I was wondering if it is possible to make a new protocol which sits on top of TCP/IP and encrypts the packet which is going to be sent. One of the issues I can see is the metadata being available where anyone snooping such as an ISP could see who you are communicating with but the data part of the packet could be encrypted.

Do you think it is possible to to have a protocol at low level which sits on top of TCP/IP which could solve wire tapping entirely? Making the internet an encrypted pool of connections where no one could see what anyone is doing?

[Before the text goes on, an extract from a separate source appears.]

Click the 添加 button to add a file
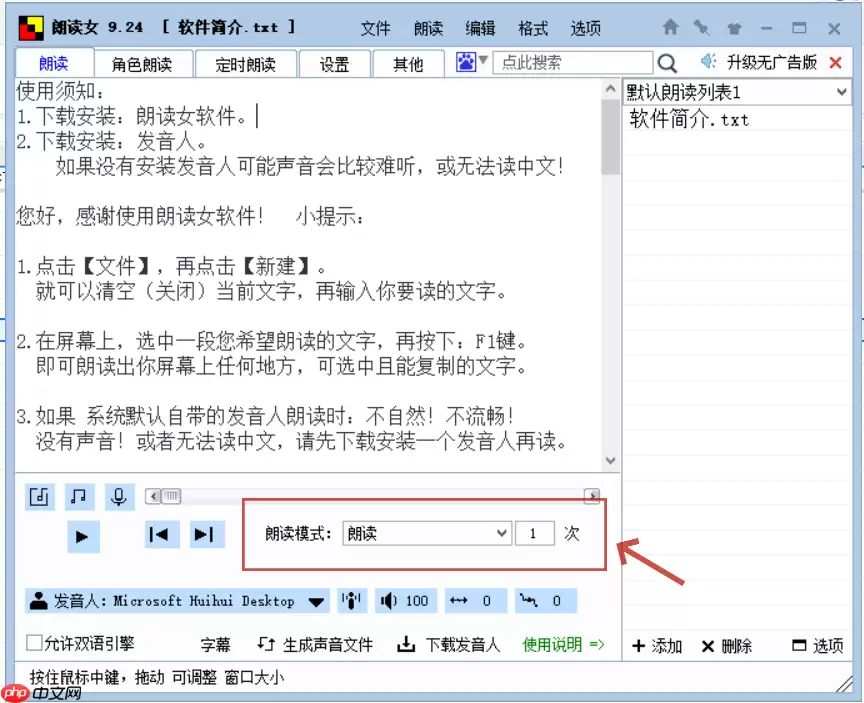 click(x=657, y=647)
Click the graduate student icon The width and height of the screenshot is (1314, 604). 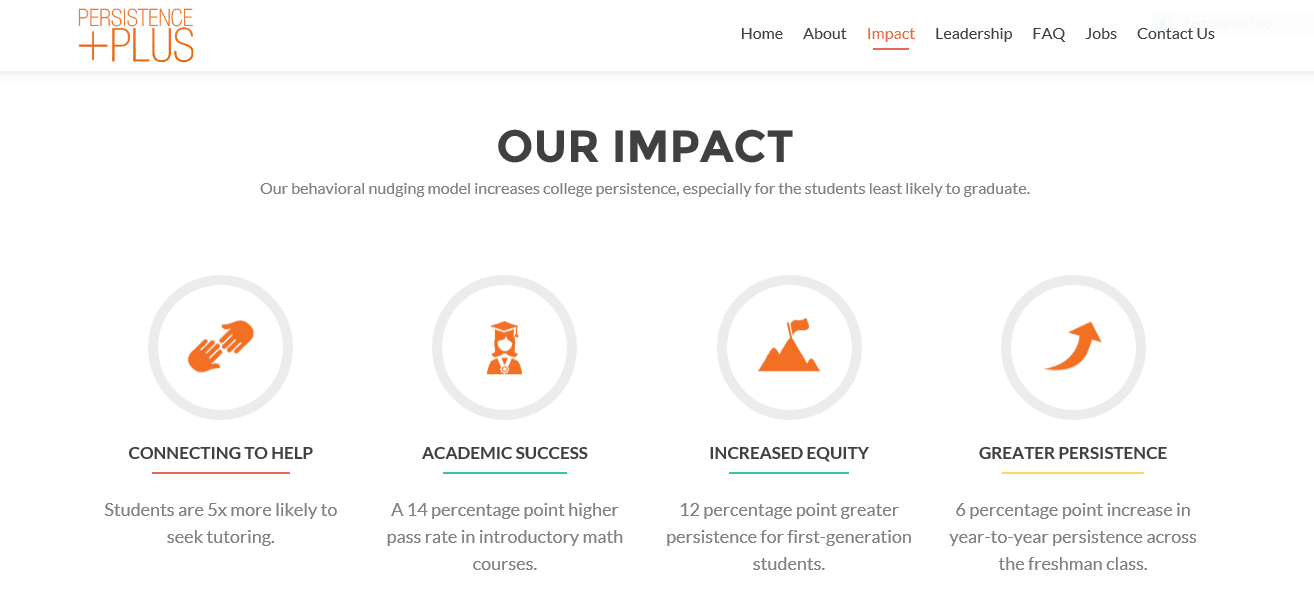[504, 347]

  • Why would something on top of TCP resolve wire tapping entirely?
    – Arminius
    Mar 28, 2017 at 11:41
  • This is what Tor is doing. It's building an overlay network on top of TCP/IP, where the destination IPs have no meaning (the IP you're connecting to is just a random peer in the pool and not the actual recipient of your communications). Mar 28, 2017 at 12:53
  • you are contradicting yourself, first you want to put something 'on top' of the TCP/IP stack (e.a. high(er) level) than you are talking about a low level protocol. I suggest you take a look at what the OSI model actually is. and yes there are multiple solutions to add encryption to any level of the OSI model. This means your not limited to 'the top layer' but in fact could use any layer (although the physical layer can be quite hard to actually use) VPN's and TLS are examples of systems you could use for this.
    – LvB
    Mar 28, 2017 at 14:17

3 Answers 3


What you're asking already exists, and you're already using it.

SSL/TLS can be used as a wrapper around TCP/IP.

As you've pointed out, it won't hide who you're communicating with or when. But it hides the information that you're sending, and has some protection against man-in-the-middle attacks.

But, you'll never solve wiretapping entirely. There will always be flaws in the implementation, or keyloggers, or other ways to get at the information users are sending.

  • 3
    I find "SSL/TLS is a wrapper around TCP/IP." misleading. You can use it to wrap TCP, but that's not even the most common use case.
    – Arminius
    Mar 28, 2017 at 11:36
  • @Arminius Updated the answer. Maybe I'm lacking coffee, but I'm trying to think of a usage of SSL/TLS where it's not used as a wrapper around TCP/IP? Mar 28, 2017 at 11:45
  • A wrapper around HTTP? Maybe we have a different conception about of who is "wrapping" what.
    – Arminius
    Mar 28, 2017 at 11:49
  • @Arminius I guess we do. IIRC my first introductory text to SSL/TLS put it between the Transport Layer and the Session Layer of the OSI model. From a software developer's perspective, it's a wrapper (Decorator) around the Transport Layer. Mar 28, 2017 at 11:54

You're probably looking for IPsec.

IPsec is a protocol framework that provides internet layer end-to-end security which means that it can be used to encrypt your TCP/IP packets and thereby also secures any higher level traffic (HTTP, FTP, etc.).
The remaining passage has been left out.